**Exercise directions**
The answer must be an exact copy of every entry, with no pictures in it.

Input data below:

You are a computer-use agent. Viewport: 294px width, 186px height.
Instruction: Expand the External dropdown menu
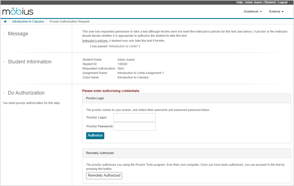(x=276, y=12)
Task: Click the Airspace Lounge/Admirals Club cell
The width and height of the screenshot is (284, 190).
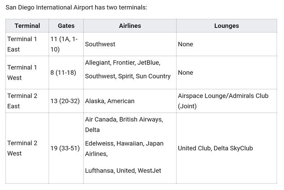Action: 227,101
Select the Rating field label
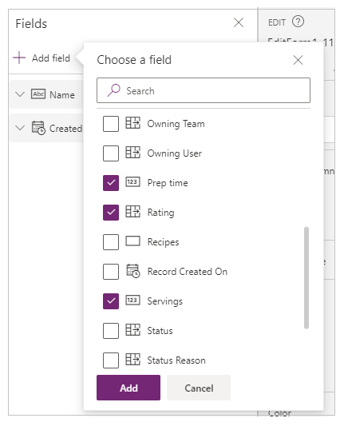Image resolution: width=344 pixels, height=426 pixels. click(x=160, y=213)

End of Input data.

**Reply**
You are a computer-use agent. Viewport: 294px width, 186px height.
Instruction: Expand the External dropdown menu
(x=276, y=12)
Task: Click the Airspace Lounge/Admirals Club cell
The width and height of the screenshot is (284, 190).
Action: 227,101
Select the Rating field label
Image resolution: width=344 pixels, height=426 pixels. click(x=160, y=213)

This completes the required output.